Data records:
*****
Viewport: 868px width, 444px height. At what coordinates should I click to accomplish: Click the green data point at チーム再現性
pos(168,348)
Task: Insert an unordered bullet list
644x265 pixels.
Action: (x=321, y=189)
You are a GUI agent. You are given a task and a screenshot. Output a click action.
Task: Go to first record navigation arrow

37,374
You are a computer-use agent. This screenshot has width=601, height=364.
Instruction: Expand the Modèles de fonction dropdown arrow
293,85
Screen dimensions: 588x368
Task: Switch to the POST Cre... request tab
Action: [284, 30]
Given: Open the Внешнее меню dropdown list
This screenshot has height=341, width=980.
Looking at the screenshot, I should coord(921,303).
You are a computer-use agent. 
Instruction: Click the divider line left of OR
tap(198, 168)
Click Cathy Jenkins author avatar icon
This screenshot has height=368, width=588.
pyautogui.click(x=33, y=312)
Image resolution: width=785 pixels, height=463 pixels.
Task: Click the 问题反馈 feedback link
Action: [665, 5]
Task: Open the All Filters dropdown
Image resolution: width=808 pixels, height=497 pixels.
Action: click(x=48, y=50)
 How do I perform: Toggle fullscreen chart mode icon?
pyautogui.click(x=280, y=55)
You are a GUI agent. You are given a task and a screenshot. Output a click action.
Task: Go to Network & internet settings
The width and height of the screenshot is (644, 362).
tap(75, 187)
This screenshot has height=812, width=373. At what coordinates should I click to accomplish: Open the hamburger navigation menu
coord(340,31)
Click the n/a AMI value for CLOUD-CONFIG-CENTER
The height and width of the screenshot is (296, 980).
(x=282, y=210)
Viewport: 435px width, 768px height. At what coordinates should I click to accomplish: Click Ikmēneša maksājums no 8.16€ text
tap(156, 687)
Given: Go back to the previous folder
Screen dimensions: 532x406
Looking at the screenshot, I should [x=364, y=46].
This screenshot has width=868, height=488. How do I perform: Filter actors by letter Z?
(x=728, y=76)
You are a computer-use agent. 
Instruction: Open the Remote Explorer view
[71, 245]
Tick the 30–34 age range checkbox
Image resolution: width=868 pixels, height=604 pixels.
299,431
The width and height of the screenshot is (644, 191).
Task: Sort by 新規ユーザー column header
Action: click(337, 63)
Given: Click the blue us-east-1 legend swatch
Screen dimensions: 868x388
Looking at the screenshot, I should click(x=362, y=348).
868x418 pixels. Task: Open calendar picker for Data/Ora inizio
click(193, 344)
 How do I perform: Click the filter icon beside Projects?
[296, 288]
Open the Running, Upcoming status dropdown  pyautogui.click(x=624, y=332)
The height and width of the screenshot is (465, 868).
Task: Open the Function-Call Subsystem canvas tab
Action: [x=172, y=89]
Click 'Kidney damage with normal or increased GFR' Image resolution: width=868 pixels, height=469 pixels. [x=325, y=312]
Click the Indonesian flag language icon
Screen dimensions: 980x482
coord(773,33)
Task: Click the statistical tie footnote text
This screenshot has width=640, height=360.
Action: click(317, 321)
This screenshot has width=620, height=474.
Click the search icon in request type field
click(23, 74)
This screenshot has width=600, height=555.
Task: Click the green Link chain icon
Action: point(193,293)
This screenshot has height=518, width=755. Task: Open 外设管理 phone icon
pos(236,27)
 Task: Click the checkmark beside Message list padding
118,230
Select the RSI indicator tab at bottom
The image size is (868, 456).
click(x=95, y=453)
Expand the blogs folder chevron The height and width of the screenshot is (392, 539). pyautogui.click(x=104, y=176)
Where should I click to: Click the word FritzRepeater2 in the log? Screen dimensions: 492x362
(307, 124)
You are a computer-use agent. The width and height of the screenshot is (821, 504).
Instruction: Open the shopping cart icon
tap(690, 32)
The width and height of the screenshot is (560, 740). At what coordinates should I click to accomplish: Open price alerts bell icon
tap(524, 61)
*****
EXERCISE DIRECTIONS:
The range begins at the line containing "Instruction: Open the shopping cart icon" and ends at the last line of the entries; reproduce it exactly.

WRITTEN RESPONSE:
Instruction: Open the shopping cart icon
tap(690, 32)
The width and height of the screenshot is (560, 740). At what coordinates should I click to accomplish: Open price alerts bell icon
tap(524, 61)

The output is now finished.